## Start MATERIAL PROVIDED
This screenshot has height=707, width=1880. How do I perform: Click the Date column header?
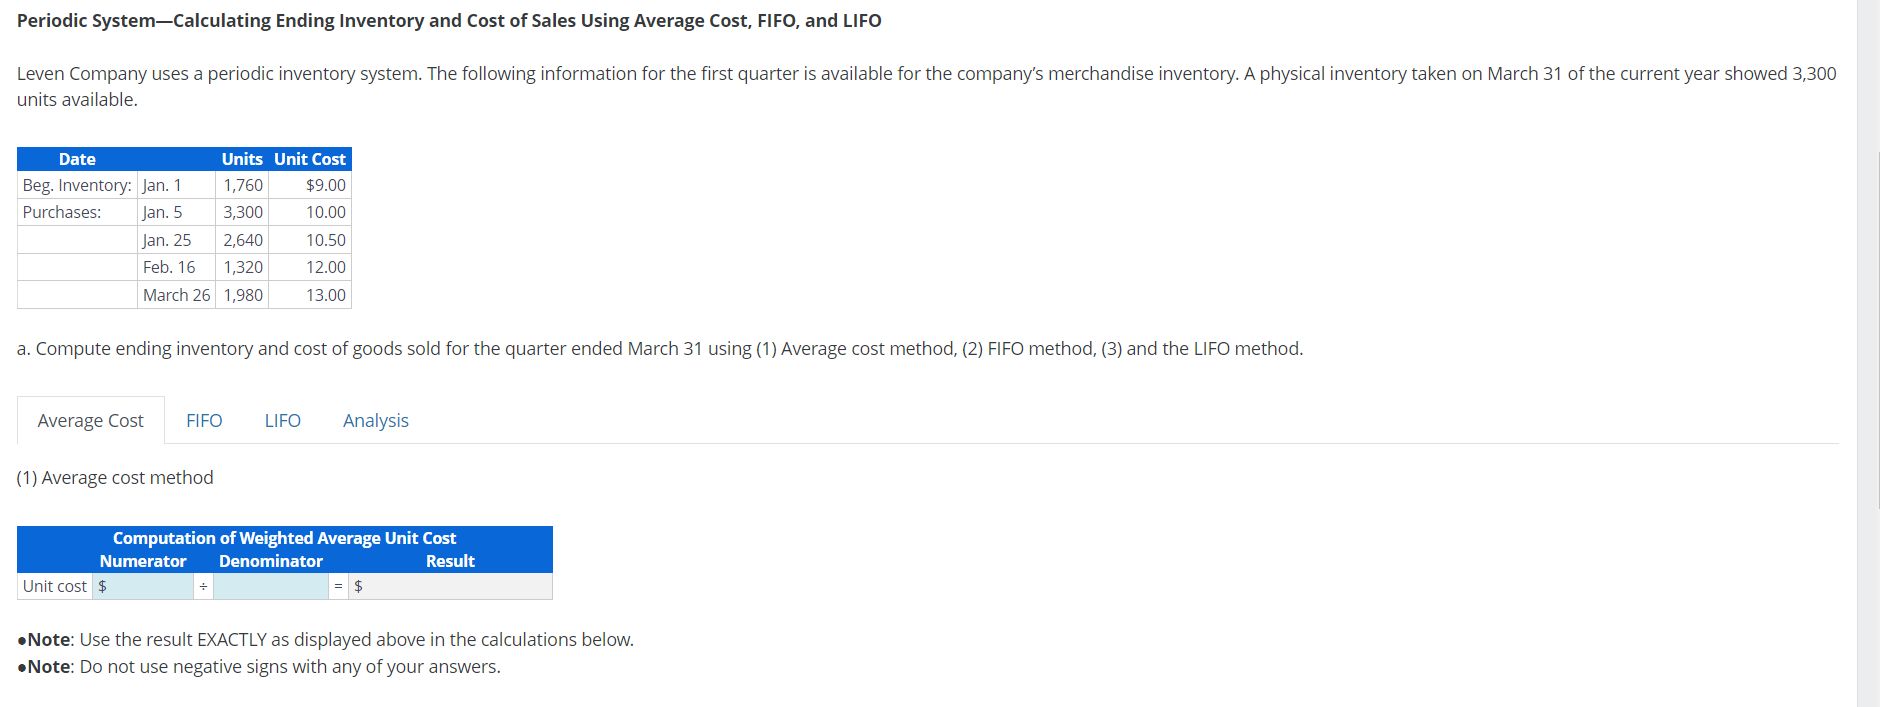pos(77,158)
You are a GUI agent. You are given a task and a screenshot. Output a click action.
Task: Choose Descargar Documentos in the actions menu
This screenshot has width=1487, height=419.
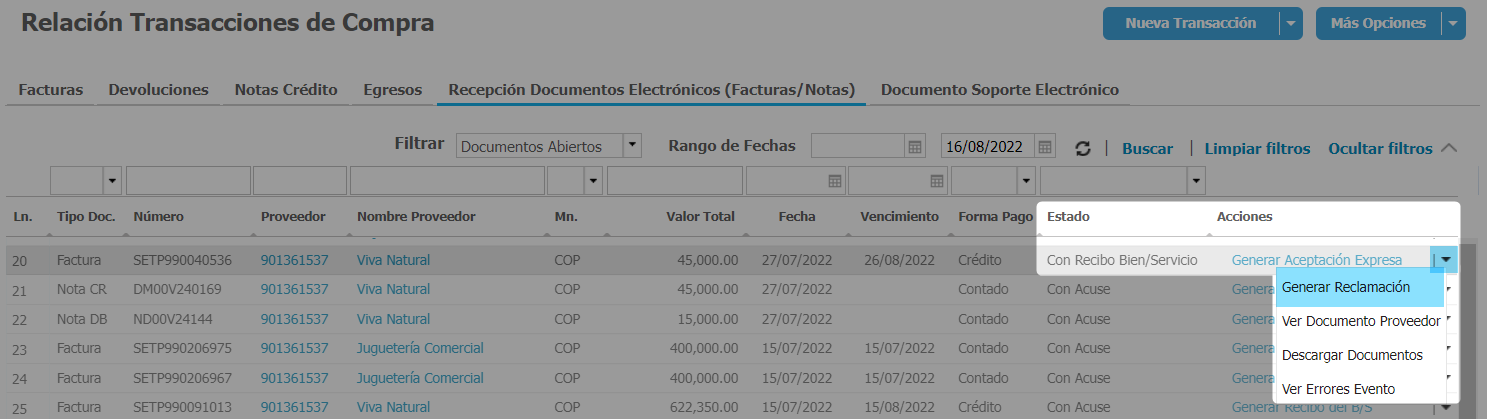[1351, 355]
## End MATERIAL PROVIDED
## Start MATERIAL PROVIDED
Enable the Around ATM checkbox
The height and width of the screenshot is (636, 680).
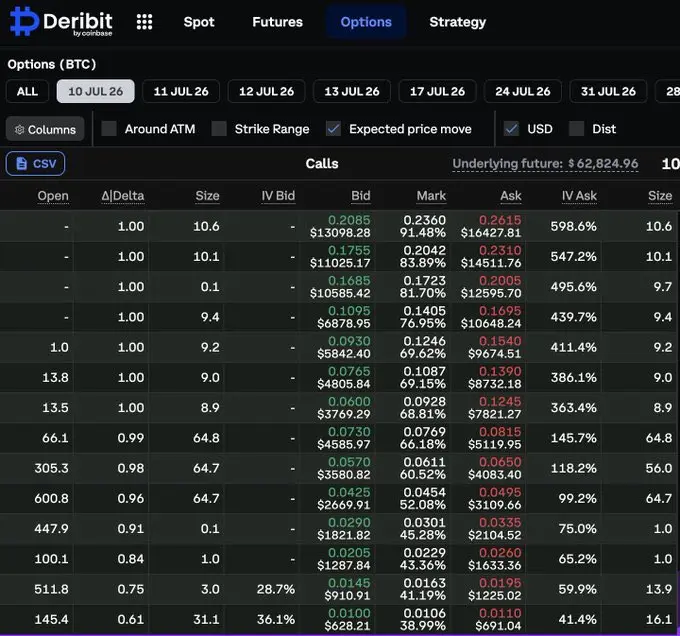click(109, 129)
## End MATERIAL PROVIDED
| BRIEF |
Put the material between the lines holding "This screenshot has height=707, width=1880." and "[1351, 355]", inclusive, into a Markdown table with columns Nr and Line, skipping blank lines. Leave the pictures out.

| EXPECTED OUTPUT |
| Nr | Line |
|---|---|
| 1 | This screenshot has height=707, width=1880. How do I perform: Click the Date column header? |
| 2 | pos(77,158) |
| 3 | You are a GUI agent. You are given a task and a screenshot. Output a click action. |
| 4 | Task: Choose Descargar Documentos in the actions menu |
| 5 | This screenshot has width=1487, height=419. |
| 6 | [1351, 355] |